What is needed is an exact transcription of every entry below.

#####

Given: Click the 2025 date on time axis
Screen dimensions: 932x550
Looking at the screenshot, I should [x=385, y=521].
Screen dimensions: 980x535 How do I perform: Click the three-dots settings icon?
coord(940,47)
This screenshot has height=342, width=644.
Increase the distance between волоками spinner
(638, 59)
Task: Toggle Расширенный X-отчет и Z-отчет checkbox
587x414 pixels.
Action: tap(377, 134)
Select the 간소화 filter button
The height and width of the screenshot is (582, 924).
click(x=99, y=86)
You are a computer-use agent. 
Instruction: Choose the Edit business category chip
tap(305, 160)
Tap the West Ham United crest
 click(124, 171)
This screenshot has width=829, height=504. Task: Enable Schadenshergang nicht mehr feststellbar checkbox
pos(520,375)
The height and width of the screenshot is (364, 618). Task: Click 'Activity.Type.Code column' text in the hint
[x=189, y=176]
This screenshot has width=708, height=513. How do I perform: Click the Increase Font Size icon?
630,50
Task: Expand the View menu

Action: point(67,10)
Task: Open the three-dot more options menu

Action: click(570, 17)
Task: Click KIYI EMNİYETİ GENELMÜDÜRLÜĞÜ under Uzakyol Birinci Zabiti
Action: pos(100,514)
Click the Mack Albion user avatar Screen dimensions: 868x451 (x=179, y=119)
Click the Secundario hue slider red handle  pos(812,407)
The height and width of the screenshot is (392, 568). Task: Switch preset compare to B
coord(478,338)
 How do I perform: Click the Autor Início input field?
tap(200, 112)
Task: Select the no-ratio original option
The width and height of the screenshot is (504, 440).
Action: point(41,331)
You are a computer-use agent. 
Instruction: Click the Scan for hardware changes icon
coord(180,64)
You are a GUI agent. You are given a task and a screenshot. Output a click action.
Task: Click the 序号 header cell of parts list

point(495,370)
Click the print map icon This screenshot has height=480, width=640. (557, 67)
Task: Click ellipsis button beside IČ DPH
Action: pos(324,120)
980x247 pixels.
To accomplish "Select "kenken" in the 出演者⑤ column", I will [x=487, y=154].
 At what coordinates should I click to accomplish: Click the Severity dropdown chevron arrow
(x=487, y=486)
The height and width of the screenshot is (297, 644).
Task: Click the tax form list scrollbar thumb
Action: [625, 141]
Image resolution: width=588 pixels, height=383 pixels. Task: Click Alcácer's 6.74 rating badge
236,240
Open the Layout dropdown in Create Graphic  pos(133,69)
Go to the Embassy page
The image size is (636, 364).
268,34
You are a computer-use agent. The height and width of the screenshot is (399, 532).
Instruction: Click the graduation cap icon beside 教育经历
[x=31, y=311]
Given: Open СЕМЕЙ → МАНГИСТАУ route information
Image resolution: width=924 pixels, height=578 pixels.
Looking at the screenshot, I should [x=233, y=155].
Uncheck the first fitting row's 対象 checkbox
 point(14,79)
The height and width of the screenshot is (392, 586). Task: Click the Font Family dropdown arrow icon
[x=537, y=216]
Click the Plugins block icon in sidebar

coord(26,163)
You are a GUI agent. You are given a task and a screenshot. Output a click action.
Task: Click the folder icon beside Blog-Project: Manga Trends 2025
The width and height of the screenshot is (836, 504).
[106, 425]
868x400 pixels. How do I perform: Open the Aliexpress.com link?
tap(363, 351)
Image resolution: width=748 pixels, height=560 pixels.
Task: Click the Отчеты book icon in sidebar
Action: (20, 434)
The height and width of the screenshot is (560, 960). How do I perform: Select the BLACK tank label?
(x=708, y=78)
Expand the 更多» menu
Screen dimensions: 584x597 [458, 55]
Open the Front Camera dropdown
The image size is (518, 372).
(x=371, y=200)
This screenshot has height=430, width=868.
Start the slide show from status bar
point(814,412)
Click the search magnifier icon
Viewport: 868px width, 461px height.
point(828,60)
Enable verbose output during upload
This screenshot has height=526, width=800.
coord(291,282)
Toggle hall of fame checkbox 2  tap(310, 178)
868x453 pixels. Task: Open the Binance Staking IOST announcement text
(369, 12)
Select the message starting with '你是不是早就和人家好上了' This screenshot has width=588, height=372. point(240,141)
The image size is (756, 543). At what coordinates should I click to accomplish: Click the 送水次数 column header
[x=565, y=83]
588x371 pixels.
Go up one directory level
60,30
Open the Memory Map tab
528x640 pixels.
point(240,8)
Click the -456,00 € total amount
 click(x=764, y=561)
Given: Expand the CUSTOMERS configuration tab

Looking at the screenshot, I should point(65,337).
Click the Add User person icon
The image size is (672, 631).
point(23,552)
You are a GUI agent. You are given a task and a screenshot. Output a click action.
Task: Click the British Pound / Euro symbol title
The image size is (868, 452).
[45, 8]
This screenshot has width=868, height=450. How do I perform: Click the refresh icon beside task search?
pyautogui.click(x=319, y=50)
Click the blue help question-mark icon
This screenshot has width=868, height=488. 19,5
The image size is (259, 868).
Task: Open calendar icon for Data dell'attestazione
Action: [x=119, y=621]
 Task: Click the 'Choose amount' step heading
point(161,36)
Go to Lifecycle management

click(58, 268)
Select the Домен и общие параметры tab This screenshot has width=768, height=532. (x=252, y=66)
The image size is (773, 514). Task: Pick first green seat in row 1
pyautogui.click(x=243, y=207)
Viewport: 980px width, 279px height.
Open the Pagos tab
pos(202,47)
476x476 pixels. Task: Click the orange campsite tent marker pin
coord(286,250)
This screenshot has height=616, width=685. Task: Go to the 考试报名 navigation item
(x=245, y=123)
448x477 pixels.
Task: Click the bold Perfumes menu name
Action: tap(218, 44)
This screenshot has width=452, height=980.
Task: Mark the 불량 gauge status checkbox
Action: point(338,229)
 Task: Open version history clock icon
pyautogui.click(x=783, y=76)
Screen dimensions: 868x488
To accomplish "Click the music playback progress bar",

#####

[Completed task]:
Given: Click the 2025 date on time axis
Screen dimensions: 932x550
Looking at the screenshot, I should [x=385, y=521].
Screen dimensions: 980x535 How do I perform: Click the three-dots settings icon?
coord(940,47)
This screenshot has height=342, width=644.
Increase the distance between волоками spinner
(638, 59)
Task: Toggle Расширенный X-отчет и Z-отчет checkbox
587x414 pixels.
Action: tap(377, 134)
Select the 간소화 filter button
The height and width of the screenshot is (582, 924).
click(x=99, y=86)
You are a computer-use agent. 
Instruction: Choose the Edit business category chip
tap(305, 160)
Tap the West Ham United crest
 click(124, 171)
This screenshot has width=829, height=504. Task: Enable Schadenshergang nicht mehr feststellbar checkbox
pos(520,375)
The height and width of the screenshot is (364, 618). Task: Click 'Activity.Type.Code column' text in the hint
[x=189, y=176]
This screenshot has width=708, height=513. How do I perform: Click the Increase Font Size icon?
630,50
Task: Expand the View menu

Action: point(67,10)
Task: Open the three-dot more options menu

Action: click(570, 17)
Task: Click KIYI EMNİYETİ GENELMÜDÜRLÜĞÜ under Uzakyol Birinci Zabiti
Action: pos(100,514)
Click the Mack Albion user avatar Screen dimensions: 868x451 (x=179, y=119)
Click the Secundario hue slider red handle  pos(812,407)
The height and width of the screenshot is (392, 568). Task: Switch preset compare to B
coord(478,338)
 How do I perform: Click the Autor Início input field?
tap(200, 112)
Task: Select the no-ratio original option
The width and height of the screenshot is (504, 440).
Action: point(41,331)
You are a computer-use agent. 
Instruction: Click the Scan for hardware changes icon
coord(180,64)
You are a GUI agent. You are given a task and a screenshot. Output a click action.
Task: Click the 序号 header cell of parts list

point(495,370)
Click the print map icon This screenshot has height=480, width=640. (557, 67)
Task: Click ellipsis button beside IČ DPH
Action: pos(324,120)
980x247 pixels.
To accomplish "Select "kenken" in the 出演者⑤ column", I will [x=487, y=154].
 At what coordinates should I click to accomplish: Click the Severity dropdown chevron arrow
(x=487, y=486)
The height and width of the screenshot is (297, 644).
Task: Click the tax form list scrollbar thumb
Action: [625, 141]
Image resolution: width=588 pixels, height=383 pixels. Task: Click Alcácer's 6.74 rating badge
236,240
Open the Layout dropdown in Create Graphic  pos(133,69)
Go to the Embassy page
The image size is (636, 364).
268,34
You are a computer-use agent. The height and width of the screenshot is (399, 532).
Instruction: Click the graduation cap icon beside 教育经历
[x=31, y=311]
Given: Open СЕМЕЙ → МАНГИСТАУ route information
Image resolution: width=924 pixels, height=578 pixels.
Looking at the screenshot, I should [x=233, y=155].
Uncheck the first fitting row's 対象 checkbox
 point(14,79)
The height and width of the screenshot is (392, 586). Task: Click the Font Family dropdown arrow icon
[x=537, y=216]
Click the Plugins block icon in sidebar

coord(26,163)
You are a GUI agent. You are given a task and a screenshot. Output a click action.
Task: Click the folder icon beside Blog-Project: Manga Trends 2025
The width and height of the screenshot is (836, 504).
[106, 425]
868x400 pixels. How do I perform: Open the Aliexpress.com link?
tap(363, 351)
Image resolution: width=748 pixels, height=560 pixels.
Task: Click the Отчеты book icon in sidebar
Action: (20, 434)
The height and width of the screenshot is (560, 960). How do I perform: Select the BLACK tank label?
(x=708, y=78)
Expand the 更多» menu
Screen dimensions: 584x597 [458, 55]
Open the Front Camera dropdown
The image size is (518, 372).
(x=371, y=200)
This screenshot has height=430, width=868.
Start the slide show from status bar
point(814,412)
Click the search magnifier icon
Viewport: 868px width, 461px height.
point(828,60)
Enable verbose output during upload
This screenshot has height=526, width=800.
coord(291,282)
Toggle hall of fame checkbox 2  tap(310, 178)
868x453 pixels. Task: Open the Binance Staking IOST announcement text
(369, 12)
Select the message starting with '你是不是早就和人家好上了' This screenshot has width=588, height=372. point(240,141)
The image size is (756, 543). At what coordinates should I click to accomplish: Click the 送水次数 column header
[x=565, y=83]
588x371 pixels.
Go up one directory level
60,30
Open the Memory Map tab
528x640 pixels.
point(240,8)
Click the -456,00 € total amount
 click(x=764, y=561)
Given: Expand the CUSTOMERS configuration tab

Looking at the screenshot, I should point(65,337).
Click the Add User person icon
The image size is (672, 631).
point(23,552)
You are a GUI agent. You are given a task and a screenshot. Output a click action.
Task: Click the British Pound / Euro symbol title
The image size is (868, 452).
[45, 8]
This screenshot has width=868, height=450. How do I perform: Click the refresh icon beside task search?
pyautogui.click(x=319, y=50)
Click the blue help question-mark icon
This screenshot has width=868, height=488. 19,5
The image size is (259, 868).
Task: Open calendar icon for Data dell'attestazione
Action: [x=119, y=621]
 Task: Click the 'Choose amount' step heading
point(161,36)
Go to Lifecycle management

click(58, 268)
Select the Домен и общие параметры tab This screenshot has width=768, height=532. (x=252, y=66)
The image size is (773, 514). Task: Pick first green seat in row 1
pyautogui.click(x=243, y=207)
Viewport: 980px width, 279px height.
Open the Pagos tab
pos(202,47)
476x476 pixels. Task: Click the orange campsite tent marker pin
coord(286,250)
This screenshot has height=616, width=685. Task: Go to the 考试报名 navigation item
(x=245, y=123)
448x477 pixels.
Task: Click the bold Perfumes menu name
Action: tap(218, 44)
This screenshot has width=452, height=980.
Task: Mark the 불량 gauge status checkbox
Action: point(338,229)
 Task: Open version history clock icon
pyautogui.click(x=783, y=76)
Screen dimensions: 868x488
To accomplish "Click the music playback progress bar",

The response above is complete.